**PASSAGE TO READ**.
Spark: Self-suppression not permitted when writing big file to HDFS

I'm writing a large file to HDFS using spark. Basically what I was doing was to join 3 big files and then convert the result dataframe to json using toJSON() and then use saveAsTextFile to save it to HDFS. The final file to write is approximately 4TB. The application run pretty slow(as I should expected?) and after 6 hours it throwed an exception java.lang.IllegalArgumentException: Self-suppression not permitted. The detailed failure reason are copied from the monitoring page to below:
Job aborted due to stage failure: Task 37 in stage 6.0 failed 4 times, most recent failure: Lost task 37.3 in stage 6.0 (TID 361, 192.168.10.149): java.lang.IllegalArgumentException: Self-suppression not permitted
at java.lang.Throwable.addSuppressed(Throwable.java:1043)
at org.apache.spark.util.Utils$.tryWithSafeFinally(Utils.scala:1219)
at org.apache.spark.rdd.PairRDDFunctions$$anonfun$saveAsHadoopDataset$1$$anonfun$13.apply(PairRDDFunctions.scala:1116)
at org.apache.spark.rdd.PairRDDFunctions$$anonfun$saveAsHadoopDataset$1$$anonfun$13.apply(PairRDDFunctions.scala:1095)
at org.apache.spark.scheduler.ResultTask.runTask(ResultTask.scala:66)
at org.apache.spark.scheduler.Task.run(Task.scala:88)
at org.apache.spark.executor.Executor$TaskRunner.run(Executor.scala:214)
at java.util.concurrent.ThreadPoolExecutor.runWorker(ThreadPoolExecutor.java:1142)
at java.util.concurrent.ThreadPoolExecutor$Worker.run(ThreadPoolExecutor.java:617)
at java.lang.Thread.run(Thread.java:745)
Caused by: org.apache.hadoop.ipc.RemoteException(java.io.IOException): File /user/dawei/upid_json_all/_temporary/0/_temporary/attempt_201512210857_0006_m_000037_361/part-00037 could only be replicated to 0 nodes instead of minReplication (=1). There are 5 datanode(s) running and no node(s) are excluded in this operation.

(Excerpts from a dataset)
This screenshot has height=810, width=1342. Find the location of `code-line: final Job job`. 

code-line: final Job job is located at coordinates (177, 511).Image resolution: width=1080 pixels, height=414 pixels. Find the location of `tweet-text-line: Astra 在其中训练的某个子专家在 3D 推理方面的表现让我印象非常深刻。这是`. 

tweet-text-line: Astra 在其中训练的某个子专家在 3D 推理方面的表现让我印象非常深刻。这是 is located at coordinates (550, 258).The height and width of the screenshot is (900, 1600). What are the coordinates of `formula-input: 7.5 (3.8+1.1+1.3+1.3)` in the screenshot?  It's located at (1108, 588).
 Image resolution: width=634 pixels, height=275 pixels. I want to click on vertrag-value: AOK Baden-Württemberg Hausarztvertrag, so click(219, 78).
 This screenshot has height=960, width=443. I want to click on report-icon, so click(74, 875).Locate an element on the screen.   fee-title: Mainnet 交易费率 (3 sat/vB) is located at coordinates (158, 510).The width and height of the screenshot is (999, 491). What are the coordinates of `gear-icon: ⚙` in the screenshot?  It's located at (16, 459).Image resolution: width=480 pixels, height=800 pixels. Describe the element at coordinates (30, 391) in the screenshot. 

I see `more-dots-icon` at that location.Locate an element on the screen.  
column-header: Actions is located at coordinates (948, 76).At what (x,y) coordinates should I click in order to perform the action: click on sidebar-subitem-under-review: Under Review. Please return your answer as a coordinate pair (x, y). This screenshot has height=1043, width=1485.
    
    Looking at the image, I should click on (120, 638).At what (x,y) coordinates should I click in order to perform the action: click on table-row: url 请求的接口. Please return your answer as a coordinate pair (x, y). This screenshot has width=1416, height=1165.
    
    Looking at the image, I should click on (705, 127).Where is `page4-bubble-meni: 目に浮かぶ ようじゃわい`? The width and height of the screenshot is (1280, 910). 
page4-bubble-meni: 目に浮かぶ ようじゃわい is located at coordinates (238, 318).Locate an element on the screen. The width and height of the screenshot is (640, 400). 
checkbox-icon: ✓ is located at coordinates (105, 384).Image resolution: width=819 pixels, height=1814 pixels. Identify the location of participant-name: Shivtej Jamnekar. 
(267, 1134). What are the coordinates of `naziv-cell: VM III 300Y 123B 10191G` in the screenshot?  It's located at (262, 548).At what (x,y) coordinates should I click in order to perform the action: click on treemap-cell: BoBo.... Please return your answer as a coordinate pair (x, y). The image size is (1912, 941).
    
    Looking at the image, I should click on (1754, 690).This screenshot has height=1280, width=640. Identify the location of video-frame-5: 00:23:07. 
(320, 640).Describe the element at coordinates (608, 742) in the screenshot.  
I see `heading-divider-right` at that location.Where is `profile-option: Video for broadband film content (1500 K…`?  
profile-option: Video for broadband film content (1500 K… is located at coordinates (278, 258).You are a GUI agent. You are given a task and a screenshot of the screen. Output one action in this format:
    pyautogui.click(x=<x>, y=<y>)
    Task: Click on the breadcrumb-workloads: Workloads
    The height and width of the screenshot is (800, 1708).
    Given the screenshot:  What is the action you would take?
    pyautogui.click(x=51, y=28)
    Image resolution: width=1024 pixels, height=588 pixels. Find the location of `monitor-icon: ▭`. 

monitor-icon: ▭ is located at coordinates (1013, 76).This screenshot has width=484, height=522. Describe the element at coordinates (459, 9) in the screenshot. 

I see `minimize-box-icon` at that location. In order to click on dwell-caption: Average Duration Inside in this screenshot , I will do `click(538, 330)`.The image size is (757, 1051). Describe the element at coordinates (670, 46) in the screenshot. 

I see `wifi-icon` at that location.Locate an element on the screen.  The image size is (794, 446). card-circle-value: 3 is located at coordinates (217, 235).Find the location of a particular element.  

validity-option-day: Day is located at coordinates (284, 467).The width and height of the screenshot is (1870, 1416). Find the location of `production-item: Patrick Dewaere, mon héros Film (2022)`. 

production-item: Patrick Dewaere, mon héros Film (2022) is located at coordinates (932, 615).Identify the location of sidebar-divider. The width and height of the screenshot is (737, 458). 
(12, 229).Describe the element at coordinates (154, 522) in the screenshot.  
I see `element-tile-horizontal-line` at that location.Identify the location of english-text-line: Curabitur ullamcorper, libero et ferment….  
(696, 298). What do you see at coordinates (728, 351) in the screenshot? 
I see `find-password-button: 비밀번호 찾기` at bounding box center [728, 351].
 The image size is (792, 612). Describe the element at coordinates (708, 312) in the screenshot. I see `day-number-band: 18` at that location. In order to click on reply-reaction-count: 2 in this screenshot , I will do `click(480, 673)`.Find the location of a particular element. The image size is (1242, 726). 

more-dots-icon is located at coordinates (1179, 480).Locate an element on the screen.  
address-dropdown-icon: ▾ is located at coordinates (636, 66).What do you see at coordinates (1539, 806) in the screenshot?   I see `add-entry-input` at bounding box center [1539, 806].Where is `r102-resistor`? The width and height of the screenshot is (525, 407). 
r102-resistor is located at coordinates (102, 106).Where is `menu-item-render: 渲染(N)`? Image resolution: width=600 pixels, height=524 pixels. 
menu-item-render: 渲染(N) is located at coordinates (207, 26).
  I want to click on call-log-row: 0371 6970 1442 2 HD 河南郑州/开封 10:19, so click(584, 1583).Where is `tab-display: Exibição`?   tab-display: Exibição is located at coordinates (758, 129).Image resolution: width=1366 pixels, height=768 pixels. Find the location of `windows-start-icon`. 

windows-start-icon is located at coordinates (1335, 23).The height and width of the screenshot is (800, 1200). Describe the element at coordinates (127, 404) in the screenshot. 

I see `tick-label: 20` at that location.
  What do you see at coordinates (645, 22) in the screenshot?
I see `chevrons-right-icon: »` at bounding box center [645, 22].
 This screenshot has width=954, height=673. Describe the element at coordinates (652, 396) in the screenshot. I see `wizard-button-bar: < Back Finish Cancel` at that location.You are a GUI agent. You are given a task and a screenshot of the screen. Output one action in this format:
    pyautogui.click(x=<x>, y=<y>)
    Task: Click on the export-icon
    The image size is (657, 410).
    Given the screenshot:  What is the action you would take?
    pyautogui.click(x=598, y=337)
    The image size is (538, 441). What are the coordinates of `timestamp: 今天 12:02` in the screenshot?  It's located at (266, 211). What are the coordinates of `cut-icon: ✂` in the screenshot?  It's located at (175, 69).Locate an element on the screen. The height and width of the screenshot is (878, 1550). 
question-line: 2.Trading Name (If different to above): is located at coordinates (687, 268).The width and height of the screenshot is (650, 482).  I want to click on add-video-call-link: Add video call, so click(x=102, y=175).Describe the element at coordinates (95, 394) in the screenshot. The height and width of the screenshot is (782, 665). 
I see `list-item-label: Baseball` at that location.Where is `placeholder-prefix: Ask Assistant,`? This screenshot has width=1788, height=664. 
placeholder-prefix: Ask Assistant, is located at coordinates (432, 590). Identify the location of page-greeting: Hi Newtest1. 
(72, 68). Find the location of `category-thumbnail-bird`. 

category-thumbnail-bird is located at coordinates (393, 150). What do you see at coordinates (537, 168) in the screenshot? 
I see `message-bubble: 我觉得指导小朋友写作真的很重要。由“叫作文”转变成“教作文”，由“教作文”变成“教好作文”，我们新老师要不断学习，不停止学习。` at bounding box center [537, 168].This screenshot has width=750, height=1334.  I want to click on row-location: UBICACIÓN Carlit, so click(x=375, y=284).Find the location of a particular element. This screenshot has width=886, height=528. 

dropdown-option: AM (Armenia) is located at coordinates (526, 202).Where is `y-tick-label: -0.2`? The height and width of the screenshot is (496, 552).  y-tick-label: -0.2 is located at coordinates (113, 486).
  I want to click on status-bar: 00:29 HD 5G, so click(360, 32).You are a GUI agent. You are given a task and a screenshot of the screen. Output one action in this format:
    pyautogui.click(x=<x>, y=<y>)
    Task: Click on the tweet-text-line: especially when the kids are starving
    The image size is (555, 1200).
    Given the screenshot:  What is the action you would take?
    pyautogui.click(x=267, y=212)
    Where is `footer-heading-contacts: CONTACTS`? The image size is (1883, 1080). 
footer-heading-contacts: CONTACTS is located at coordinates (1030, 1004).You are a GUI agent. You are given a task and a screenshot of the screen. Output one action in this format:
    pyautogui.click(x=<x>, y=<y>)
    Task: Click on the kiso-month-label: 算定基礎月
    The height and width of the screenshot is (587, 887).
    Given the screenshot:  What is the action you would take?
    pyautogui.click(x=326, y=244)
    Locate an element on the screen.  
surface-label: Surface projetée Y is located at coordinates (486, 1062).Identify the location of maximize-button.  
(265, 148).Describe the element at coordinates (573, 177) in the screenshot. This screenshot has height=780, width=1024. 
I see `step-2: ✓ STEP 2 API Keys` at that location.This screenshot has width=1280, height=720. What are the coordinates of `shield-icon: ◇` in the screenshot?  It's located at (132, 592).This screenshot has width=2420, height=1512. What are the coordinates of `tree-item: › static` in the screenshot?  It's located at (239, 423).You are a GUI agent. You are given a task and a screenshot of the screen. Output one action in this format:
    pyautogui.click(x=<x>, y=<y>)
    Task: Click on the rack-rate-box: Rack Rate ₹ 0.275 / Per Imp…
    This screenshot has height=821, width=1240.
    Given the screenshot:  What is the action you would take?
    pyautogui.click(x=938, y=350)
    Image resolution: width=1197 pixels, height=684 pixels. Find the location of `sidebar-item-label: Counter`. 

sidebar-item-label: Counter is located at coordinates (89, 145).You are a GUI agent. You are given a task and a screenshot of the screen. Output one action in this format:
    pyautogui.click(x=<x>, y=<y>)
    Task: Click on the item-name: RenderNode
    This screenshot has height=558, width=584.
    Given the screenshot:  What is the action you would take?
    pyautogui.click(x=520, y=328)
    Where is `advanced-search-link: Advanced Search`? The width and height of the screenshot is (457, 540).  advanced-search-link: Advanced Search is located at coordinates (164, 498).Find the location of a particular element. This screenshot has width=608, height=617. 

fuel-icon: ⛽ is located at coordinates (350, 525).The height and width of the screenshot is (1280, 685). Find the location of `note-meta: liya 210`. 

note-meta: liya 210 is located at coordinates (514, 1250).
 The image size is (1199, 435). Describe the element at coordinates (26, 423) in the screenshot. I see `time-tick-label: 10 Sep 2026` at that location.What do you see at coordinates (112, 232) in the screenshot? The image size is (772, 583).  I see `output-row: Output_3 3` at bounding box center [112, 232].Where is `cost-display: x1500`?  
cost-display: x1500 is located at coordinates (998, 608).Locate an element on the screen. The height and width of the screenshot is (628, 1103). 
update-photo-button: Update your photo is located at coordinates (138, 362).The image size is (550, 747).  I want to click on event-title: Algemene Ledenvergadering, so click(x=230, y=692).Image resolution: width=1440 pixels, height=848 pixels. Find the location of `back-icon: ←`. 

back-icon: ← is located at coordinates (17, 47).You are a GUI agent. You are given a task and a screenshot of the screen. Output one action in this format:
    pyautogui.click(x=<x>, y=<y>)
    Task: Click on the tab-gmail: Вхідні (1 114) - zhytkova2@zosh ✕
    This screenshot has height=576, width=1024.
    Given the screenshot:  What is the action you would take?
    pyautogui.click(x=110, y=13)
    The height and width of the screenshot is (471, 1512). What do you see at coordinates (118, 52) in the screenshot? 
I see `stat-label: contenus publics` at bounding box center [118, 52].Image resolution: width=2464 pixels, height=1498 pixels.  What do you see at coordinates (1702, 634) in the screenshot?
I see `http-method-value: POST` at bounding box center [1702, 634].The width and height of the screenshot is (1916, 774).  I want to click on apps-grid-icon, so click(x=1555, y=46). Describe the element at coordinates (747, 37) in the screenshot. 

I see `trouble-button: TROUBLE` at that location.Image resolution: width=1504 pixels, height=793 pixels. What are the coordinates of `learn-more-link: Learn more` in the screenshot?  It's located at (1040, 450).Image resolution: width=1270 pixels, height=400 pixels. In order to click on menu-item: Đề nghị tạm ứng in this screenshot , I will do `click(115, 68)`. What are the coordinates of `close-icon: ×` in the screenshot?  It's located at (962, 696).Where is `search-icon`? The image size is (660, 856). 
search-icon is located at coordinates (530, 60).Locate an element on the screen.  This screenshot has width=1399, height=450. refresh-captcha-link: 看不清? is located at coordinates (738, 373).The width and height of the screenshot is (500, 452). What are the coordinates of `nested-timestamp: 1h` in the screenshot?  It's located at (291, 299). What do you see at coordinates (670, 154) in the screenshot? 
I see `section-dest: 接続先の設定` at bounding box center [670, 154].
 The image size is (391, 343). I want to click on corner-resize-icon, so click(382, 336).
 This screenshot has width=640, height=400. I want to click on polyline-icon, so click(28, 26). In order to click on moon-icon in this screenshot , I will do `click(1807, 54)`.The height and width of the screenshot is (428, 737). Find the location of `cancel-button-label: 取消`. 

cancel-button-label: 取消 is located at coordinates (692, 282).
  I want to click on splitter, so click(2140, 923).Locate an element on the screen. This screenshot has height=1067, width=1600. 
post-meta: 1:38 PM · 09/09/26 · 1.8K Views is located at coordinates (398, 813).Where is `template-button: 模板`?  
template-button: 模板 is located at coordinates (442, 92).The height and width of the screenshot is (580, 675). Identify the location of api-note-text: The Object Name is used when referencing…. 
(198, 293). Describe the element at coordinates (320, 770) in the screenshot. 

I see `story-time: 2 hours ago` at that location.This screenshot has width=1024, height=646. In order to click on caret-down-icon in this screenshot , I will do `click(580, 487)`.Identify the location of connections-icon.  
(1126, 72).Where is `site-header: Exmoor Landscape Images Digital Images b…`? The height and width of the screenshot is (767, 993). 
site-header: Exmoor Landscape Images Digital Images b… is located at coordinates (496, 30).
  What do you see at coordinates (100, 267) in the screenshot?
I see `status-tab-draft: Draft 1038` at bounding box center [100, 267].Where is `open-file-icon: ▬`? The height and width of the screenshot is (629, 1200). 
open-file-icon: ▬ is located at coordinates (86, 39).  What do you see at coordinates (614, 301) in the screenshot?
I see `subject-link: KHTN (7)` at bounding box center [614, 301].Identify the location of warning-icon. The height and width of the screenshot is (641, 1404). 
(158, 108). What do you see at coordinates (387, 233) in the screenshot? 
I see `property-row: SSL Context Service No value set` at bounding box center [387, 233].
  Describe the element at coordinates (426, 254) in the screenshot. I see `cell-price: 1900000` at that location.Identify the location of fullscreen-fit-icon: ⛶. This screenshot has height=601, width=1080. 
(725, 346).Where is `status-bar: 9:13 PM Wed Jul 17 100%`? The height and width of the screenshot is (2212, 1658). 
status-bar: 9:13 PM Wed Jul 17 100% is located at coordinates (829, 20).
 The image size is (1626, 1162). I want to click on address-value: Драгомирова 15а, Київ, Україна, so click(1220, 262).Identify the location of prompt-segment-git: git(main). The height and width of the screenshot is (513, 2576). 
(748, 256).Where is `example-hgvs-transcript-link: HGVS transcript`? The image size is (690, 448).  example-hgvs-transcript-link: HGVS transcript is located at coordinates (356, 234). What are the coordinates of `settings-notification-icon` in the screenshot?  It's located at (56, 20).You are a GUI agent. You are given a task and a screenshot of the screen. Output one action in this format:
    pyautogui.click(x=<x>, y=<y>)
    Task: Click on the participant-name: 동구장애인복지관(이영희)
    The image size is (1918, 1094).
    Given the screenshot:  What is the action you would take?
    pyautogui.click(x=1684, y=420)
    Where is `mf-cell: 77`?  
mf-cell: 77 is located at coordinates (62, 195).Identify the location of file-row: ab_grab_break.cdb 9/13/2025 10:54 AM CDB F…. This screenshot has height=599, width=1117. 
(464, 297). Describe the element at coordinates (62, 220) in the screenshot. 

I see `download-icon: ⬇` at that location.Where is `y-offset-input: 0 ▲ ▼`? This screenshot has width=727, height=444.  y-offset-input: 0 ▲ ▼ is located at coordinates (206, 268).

**EXERCISE AIM**.
Copy the part of the Spark HDFS write post that opens with "at org.apache.spark.scheduler.Task.run(Task.scala:88)" and closes with "at java.lang.Thread.run(Thread.java:745)", substituting "ForkJoinPool" for "ThreadPoolExecutor" everywhere it occurs.

**SOLUTION TO THE EXERCISE**.
at org.apache.spark.scheduler.Task.run(Task.scala:88)
at org.apache.spark.executor.Executor$TaskRunner.run(Executor.scala:214)
at java.util.concurrent.ForkJoinPool.runWorker(ForkJoinPool.java:1142)
at java.util.concurrent.ForkJoinPool$Worker.run(ForkJoinPool.java:617)
at java.lang.Thread.run(Thread.java:745)